Lekomania u kobiet
Trudy życia, nadmierna odpowiedzialność, nadwrażliwość, stres, niepewność i konstrukcja psychiczna kobiet sprzyja rozwijaniu się u nich uzależnienia lekowego. W Polsce na większość dolegliwości psychosomatycznych koncerny farmaceutyczne opracowały leki. Nieumiejętność odpoczywania, relaksacji, nie uprawianie sportów, turystyki itp. to powody zmęczenia, zagubienia a trwające takie stany dłużej - choroby. Wówczas bardzo łatwo sięgnąć po specyfik, który nas odpręży i pozwoli zasnąć. Często niezrozumienie najbliższych co do dziwnych stanów emocjonalnych i zachowań chorej powoduje jej dalszą izolację, i pogrążanie się w chorobie. Bez zdecydowanej reakcji najbliższej rodziny i poddania terapii rokowania są słabe.
Według ekspertów z WHO używanie leków wzrasta z wiekiem.

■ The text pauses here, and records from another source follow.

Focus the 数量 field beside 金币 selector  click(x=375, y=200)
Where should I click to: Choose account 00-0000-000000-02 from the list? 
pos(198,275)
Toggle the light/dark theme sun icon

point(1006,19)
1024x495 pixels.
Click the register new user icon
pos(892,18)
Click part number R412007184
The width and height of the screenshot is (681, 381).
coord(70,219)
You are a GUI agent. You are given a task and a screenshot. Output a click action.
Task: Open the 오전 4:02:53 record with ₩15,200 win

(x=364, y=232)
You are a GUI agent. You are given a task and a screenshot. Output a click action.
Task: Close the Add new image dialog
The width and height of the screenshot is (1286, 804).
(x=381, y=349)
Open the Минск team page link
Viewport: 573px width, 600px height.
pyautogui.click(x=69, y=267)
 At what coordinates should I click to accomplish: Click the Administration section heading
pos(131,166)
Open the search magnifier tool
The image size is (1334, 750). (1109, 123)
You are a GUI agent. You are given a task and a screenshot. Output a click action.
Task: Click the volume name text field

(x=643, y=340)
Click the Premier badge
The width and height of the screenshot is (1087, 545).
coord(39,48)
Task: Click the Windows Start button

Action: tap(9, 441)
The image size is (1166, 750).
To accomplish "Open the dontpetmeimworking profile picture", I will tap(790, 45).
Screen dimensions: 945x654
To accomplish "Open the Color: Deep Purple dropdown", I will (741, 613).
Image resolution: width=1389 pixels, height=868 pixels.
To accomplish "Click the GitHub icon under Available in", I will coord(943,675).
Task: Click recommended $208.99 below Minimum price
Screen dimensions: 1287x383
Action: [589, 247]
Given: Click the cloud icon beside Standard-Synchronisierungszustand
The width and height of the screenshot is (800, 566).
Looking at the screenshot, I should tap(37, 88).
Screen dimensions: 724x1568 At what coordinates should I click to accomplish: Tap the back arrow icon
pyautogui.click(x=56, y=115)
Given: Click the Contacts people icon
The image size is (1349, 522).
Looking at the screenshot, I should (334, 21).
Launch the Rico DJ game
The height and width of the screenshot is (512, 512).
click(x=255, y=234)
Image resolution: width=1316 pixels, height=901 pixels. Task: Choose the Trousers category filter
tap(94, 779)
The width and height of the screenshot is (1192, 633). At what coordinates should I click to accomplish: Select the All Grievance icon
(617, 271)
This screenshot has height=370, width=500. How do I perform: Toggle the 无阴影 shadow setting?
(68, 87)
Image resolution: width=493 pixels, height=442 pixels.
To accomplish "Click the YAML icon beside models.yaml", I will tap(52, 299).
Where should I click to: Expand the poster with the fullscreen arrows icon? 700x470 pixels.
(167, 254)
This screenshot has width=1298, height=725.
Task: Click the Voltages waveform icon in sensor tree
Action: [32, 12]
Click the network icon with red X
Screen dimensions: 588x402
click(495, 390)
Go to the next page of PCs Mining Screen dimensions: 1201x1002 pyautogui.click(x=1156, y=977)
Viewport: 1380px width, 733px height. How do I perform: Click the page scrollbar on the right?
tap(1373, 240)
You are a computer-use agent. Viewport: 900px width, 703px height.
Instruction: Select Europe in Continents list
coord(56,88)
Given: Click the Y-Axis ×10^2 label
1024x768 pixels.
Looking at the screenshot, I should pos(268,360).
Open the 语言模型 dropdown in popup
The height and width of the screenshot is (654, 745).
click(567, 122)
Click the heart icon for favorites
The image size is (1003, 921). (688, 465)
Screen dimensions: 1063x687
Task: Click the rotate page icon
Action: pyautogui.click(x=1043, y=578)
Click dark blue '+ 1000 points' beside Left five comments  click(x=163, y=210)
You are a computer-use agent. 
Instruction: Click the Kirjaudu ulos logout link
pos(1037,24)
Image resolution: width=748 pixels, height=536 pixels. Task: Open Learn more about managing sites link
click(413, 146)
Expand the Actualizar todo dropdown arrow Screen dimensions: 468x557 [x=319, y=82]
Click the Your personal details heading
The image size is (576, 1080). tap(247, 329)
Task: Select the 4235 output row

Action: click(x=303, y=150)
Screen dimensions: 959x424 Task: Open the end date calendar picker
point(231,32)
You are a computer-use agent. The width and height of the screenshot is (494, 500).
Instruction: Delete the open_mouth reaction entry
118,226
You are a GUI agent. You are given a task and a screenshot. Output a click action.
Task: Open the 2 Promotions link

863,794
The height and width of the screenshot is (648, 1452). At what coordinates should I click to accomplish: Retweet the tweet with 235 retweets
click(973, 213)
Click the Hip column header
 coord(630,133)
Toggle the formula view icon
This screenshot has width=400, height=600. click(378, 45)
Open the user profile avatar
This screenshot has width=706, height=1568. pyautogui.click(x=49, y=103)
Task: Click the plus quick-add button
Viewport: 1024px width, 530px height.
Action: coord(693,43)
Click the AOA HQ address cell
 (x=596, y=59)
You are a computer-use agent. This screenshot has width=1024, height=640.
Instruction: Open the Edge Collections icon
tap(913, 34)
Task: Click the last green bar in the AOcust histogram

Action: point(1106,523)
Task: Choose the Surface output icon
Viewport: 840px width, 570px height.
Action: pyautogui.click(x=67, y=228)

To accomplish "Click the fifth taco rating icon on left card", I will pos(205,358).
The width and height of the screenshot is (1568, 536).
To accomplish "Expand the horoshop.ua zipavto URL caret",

Badania wykazały, że w grupie osób po 65. roku życia liczba zażywanych samowolnie leków wzrasta 12-krotnie w porównaniu z grupą w wieku 15-35 lat. Odsetek osób przyjmujących różne środki farmakologiczne jest wyższy wśród kobiet niż mężczyzn. Leki stosowane z własnej inicjatywy stanowią 60% leków przyjmowanych doraźnie i 15% używanych przewlekle. Skłonność do samo leczenia w wieku starszym tłumaczy się szeregiem dolegliwości, poczuciem niepewności jutra, stałą obawą o własne zdrowie.